For the second time in this year's Tour, the Texan was cut off from his seven remaining team-mates, but the race leader more than rose to the challenge, ultimately powering to second place on the stage behind the Austrian winner, Georg Totschnig. It almost went without saying that in the process Armstrong doubled his overall lead over the second-placed Mickael Rasmussen to nearly two minutes. "It's true I was a bit isolated, and that made it a very tactical stage and a difficult day," Armstrong admitted afterwards. "But I could find a solution."

Part of the Texan's way out was to let his rivals concentrate on eliminating each other after T-Mobile's initial drive on the Pailheres had left their leader, Jan Ullrich, out in front alongside the Italian contender Ivan Basso, of the CSC squad, and two other riders.

But instead of collaborating to try and leave the American behind, the two riders slowed and eyeballed each other from opposite sides of the road. The consequence was that Armstrong rapidly reeled in the quartet from a chasing group 100 metres behind and got back in control.
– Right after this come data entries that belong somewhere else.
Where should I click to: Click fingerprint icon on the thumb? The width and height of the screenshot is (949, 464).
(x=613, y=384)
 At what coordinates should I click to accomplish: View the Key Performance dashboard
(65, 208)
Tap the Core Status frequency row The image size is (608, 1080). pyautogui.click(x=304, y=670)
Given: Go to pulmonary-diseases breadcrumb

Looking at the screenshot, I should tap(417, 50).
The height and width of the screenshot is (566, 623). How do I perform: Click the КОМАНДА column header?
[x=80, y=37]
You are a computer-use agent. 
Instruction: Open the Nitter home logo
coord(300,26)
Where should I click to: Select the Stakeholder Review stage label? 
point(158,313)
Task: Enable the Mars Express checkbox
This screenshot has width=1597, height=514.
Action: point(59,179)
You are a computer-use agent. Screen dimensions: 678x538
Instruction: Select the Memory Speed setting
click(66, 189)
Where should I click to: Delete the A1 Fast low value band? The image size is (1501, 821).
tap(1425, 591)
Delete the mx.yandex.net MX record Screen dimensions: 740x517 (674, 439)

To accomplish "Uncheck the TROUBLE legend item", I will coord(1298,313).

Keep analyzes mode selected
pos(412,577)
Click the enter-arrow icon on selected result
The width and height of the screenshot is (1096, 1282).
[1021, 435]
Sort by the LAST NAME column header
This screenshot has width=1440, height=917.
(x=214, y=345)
Following a lethally fast descent to the foot of the climb, the scenario was virtually replayed again, as T-Mobile accelerated, resulting in Basso, Ullrich and Armstrong going out ahead. Halfway up the eight-kilometre ascent, the American then began his own series of accelerations, both to demonstrate - as if it was not obvious - who was in control and also to distance the rest of the field.

Given Totschnig's advantage of three minutes with two kilometres left to race, clinching the stage win was not an option for the Texan, but a final increase in rhythm none the less proved fatal for Ullrich. The German was forced to watch Armstrong's back wheel on the long straight slopes of one in 10 leading to the finish as the gap between himself and Armstrong widened inexorably.

Having shaken off Basso, Armstrong's advantage of 20 seconds over Ullrich at the finish was hardly vast. But after all T-Mobile's hard work, for the American to beat them anyway must have been a real blow to their collective pride. That Gerolsteiner, the other German team present in the Tour, managed to secure the stage win to boot through Totschnig was hardly much consolation, either.

Now 1min 41sec ahead of Rasmussen - and with Ullrich well out of the danger zone in fourth place at 4min 34sec, Armstrong was so good-humoured afterwards he briefly donned a T-Mobile cap and even went so far as to praise their strategy of a mass attack. "If I'd been in their situation, that's exactly what I'd have done, to try and isolate me. It's scary when that sort of thing happens," he said. "But you either fight back or run away, and I fought back."

Armstrong admitted that on today's 200-kilometre grind over six Pyrenean climbs, finishing on the exceptionally difficult Pla d'Adet ascent and unanimously rated the hardest stage of the entire Tour, it was likely "10 or 15 riders [that are no threat overall] will go clear". However, he is still savouring the possibility of "winning a non time-trial stage. I'd like to do that before the Tour is over."

With or without his team's support, today's mountain-top finish, the last in the race, could well be the Texan's favoured scenario for a last display of the raw power which has held the Tour in thrall for the last seven years.